Repeat the lines of the material below exactly as they appear, starting at the line containing "Open creator link mPhase under Billy" and ending at the line containing "pyautogui.click(x=1341, y=27)". Include both of those lines and nothing outside them.

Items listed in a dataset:

============================================================

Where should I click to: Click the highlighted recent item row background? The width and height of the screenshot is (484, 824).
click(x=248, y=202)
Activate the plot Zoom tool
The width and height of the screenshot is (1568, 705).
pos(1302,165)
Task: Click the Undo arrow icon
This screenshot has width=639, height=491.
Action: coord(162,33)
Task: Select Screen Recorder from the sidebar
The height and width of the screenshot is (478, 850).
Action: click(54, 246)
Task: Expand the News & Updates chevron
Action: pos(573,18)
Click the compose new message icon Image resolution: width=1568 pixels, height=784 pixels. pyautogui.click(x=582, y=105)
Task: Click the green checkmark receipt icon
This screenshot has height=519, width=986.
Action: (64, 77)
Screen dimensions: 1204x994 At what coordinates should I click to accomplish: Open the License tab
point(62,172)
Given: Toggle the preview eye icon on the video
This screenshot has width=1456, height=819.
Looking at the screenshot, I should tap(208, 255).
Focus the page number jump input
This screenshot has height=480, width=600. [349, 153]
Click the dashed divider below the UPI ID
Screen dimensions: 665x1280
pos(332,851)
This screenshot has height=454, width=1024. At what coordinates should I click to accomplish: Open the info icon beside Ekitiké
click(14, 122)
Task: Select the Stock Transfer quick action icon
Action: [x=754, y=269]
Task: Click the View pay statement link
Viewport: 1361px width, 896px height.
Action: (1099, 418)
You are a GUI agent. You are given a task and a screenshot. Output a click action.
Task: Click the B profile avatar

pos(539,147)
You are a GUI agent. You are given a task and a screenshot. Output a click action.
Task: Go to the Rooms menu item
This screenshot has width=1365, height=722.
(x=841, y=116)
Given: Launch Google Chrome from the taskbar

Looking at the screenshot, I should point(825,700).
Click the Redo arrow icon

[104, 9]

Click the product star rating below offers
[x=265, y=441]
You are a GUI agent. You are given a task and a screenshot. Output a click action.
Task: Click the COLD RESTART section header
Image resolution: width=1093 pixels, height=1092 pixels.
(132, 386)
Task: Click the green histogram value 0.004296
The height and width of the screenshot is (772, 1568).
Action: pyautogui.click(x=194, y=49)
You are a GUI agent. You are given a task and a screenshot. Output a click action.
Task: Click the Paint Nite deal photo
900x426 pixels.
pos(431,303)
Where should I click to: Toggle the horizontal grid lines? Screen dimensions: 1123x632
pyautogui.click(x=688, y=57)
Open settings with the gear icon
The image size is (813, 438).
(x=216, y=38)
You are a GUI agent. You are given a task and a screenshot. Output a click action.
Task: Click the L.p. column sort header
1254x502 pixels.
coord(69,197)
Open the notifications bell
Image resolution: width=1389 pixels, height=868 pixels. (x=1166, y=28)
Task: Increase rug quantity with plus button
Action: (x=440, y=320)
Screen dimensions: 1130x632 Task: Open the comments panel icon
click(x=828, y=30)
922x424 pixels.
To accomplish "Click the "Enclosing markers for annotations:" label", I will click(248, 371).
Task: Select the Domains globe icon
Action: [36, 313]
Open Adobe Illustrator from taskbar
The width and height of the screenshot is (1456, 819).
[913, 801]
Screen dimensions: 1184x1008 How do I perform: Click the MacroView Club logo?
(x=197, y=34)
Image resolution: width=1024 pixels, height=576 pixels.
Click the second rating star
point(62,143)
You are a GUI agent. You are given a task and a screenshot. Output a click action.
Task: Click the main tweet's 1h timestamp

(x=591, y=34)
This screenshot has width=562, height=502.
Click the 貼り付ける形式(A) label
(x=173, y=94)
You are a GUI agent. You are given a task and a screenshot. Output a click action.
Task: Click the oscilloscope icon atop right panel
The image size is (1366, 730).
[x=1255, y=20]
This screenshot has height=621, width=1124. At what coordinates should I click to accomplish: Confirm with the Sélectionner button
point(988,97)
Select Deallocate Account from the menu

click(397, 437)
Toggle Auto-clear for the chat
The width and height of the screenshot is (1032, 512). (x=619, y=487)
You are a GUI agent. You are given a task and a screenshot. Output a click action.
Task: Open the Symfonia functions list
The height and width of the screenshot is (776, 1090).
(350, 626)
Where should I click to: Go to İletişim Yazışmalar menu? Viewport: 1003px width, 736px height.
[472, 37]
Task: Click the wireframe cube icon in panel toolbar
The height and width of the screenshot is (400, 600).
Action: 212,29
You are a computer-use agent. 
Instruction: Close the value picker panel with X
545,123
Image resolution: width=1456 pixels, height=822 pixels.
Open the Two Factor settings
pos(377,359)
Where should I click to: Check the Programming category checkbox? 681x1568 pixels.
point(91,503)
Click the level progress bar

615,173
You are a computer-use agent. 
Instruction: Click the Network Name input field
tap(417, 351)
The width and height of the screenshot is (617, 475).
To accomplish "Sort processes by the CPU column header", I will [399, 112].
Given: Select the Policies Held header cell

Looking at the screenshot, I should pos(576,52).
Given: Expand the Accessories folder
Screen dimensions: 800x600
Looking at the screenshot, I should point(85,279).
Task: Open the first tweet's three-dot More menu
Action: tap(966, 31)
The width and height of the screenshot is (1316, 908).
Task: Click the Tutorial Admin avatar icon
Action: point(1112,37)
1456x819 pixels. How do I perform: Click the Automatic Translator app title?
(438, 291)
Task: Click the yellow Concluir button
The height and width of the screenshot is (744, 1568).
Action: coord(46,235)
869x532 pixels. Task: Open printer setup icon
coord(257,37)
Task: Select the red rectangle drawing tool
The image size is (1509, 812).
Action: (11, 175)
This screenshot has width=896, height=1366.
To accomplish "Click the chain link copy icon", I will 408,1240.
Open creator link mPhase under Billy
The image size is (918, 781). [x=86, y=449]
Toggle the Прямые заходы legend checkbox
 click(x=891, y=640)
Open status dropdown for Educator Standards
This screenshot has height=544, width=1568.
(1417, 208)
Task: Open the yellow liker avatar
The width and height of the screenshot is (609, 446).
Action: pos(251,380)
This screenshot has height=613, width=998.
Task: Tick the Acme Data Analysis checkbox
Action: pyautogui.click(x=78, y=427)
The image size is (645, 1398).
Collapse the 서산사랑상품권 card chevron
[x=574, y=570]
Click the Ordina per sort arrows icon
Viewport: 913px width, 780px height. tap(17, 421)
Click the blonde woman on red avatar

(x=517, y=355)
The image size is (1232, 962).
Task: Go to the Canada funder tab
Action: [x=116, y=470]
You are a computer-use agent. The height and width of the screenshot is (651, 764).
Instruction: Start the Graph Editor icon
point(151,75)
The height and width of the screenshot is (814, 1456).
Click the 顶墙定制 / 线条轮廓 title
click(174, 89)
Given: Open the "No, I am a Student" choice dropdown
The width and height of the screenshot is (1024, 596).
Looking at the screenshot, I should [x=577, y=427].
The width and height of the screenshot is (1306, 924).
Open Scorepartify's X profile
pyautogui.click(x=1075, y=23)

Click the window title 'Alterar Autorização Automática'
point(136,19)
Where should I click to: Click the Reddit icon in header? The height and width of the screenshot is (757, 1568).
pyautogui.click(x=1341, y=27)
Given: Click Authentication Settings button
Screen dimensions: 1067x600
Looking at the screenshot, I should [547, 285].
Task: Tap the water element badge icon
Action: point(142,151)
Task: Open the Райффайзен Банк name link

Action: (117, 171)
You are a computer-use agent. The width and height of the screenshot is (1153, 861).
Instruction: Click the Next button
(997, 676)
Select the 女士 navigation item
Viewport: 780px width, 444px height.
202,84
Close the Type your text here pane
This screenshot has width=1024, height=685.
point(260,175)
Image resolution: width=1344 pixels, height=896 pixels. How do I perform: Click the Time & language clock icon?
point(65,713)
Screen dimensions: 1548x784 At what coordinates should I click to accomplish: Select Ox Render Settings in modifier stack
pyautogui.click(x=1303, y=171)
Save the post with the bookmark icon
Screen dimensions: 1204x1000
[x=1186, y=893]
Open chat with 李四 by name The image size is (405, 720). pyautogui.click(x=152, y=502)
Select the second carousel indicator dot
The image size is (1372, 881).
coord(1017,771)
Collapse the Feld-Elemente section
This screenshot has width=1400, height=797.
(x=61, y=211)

============================================================

▸ Solved problem:
Open creator link mPhase under Billy
The image size is (918, 781). [x=86, y=449]
Toggle the Прямые заходы legend checkbox
 click(x=891, y=640)
Open status dropdown for Educator Standards
This screenshot has height=544, width=1568.
(1417, 208)
Task: Open the yellow liker avatar
The width and height of the screenshot is (609, 446).
Action: pos(251,380)
This screenshot has height=613, width=998.
Task: Tick the Acme Data Analysis checkbox
Action: pyautogui.click(x=78, y=427)
The image size is (645, 1398).
Collapse the 서산사랑상품권 card chevron
[x=574, y=570]
Click the Ordina per sort arrows icon
Viewport: 913px width, 780px height. tap(17, 421)
Click the blonde woman on red avatar

(x=517, y=355)
The image size is (1232, 962).
Task: Go to the Canada funder tab
Action: [x=116, y=470]
You are a computer-use agent. The height and width of the screenshot is (651, 764).
Instruction: Start the Graph Editor icon
point(151,75)
The height and width of the screenshot is (814, 1456).
Click the 顶墙定制 / 线条轮廓 title
click(174, 89)
Given: Open the "No, I am a Student" choice dropdown
The width and height of the screenshot is (1024, 596).
Looking at the screenshot, I should [x=577, y=427].
The width and height of the screenshot is (1306, 924).
Open Scorepartify's X profile
pyautogui.click(x=1075, y=23)

Click the window title 'Alterar Autorização Automática'
point(136,19)
Where should I click to: Click the Reddit icon in header? The height and width of the screenshot is (757, 1568).
pyautogui.click(x=1341, y=27)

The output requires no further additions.